While conventional Wi-Fi has been the wireless technology of choice for many years, enterprise Wi-Fi networks are vulnerable to a wide variety of attacks, including man-in-the-middle attacks, rogue access points, and sniffing of packages.

These attacks can allow hackers to intercept data, steal sensitive information, and even gain access to your entire network. While Wi-Fi can be quite secure, Wi-Fi protocol vulnerabilities persist, legacy security suites continue to be used, and misconfigurations are extremely common.

In contrast, cellular networks are more difficult to attack, as their default configuration equals the security of a well-designed 802.1X secured network based on the latest WPA3-Enterprise suite.

The new 5G LAN technology has opened up exciting new possibilities for businesses to help eliminate many of these security vulnerabilities.
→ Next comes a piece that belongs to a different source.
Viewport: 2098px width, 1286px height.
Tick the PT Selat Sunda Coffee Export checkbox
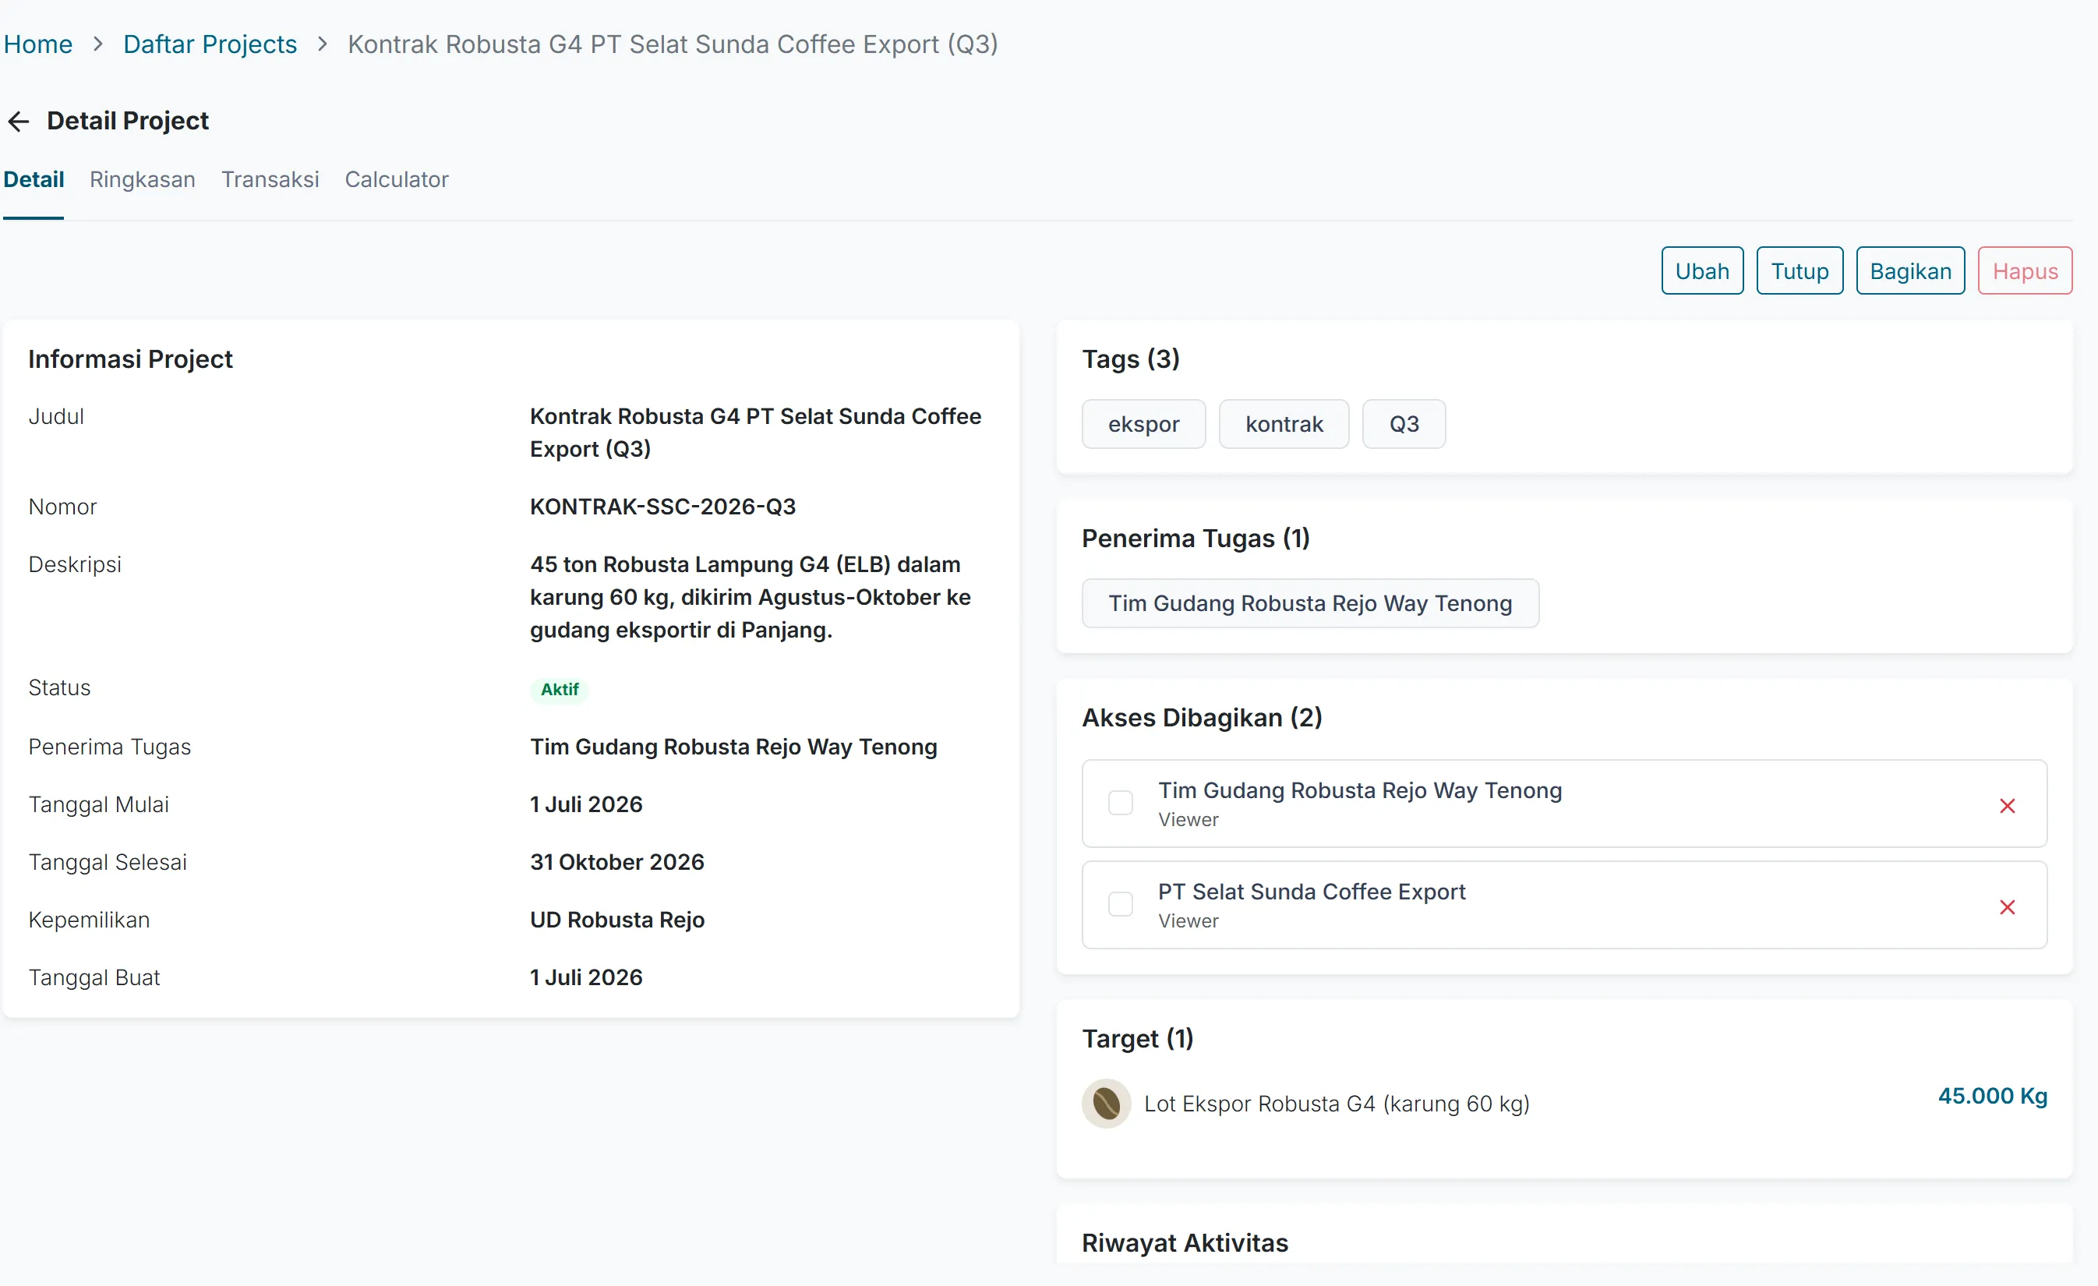click(x=1121, y=904)
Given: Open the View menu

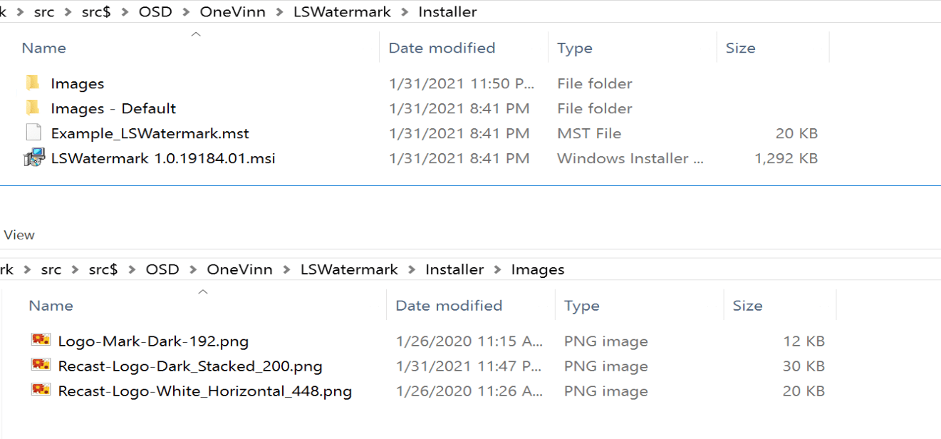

Support for Zero Trust strategies with strong device identification, mutual authentication, granular end-to-end segmentation and robust encryption, as well as API integrations are just a few examples.

5G LAN security framework (Credit: Celona)

Client access over a cellular network is widely believed to be more secure through the use of advanced media access methods, encryption technologies, strong authentication mechanisms, and the inherent security features of cellular networks. Mutual authentication is always enforced, ensuring that the network and the endpoint authenticate with each other, further reducing the chances of path attacks, spoofing, and rogue devices.

Unlike Wi-Fi, where clients constantly arbitrate or fight for access to the wireless medium, user access and airtime are centrally secured, scheduled, and coordinated by the network itself. This enables the organization to deliver even the most demanding and latency sensitive applications.

Additionally, 5G LAN infrastructure components will likely arrive already hardened and include the TPM-based certificates needed to create a trusted network. Device authentication protocols in 5G LANs often include 5G-AKA and EAP-AKA which bring more flexibility and security to the authentication process through translatable protocols appropriate for both cellular and Wi-Fi use and adding signaling and data integrity.

While IoT has been excluded from many Zero Trust scopes due to the complexity of managing non-user-based devices and the diversity of connectivity models, new 5G LAN technology now offers enterprises centralized visibility and control of managed cellular devices by the enterprise, non-traditional endpoints and IoT devices, along with traditional endpoints.

Through tight integration with existing corporate security policies, providing end-to-end traffic segmentation, mutual authentication between endpoints and 5G LAN infrastructure components, combined with robust device identification and encryption along the entire wired and wireless data path, organizations can now enjoy the most powerful private wireless security posture available today.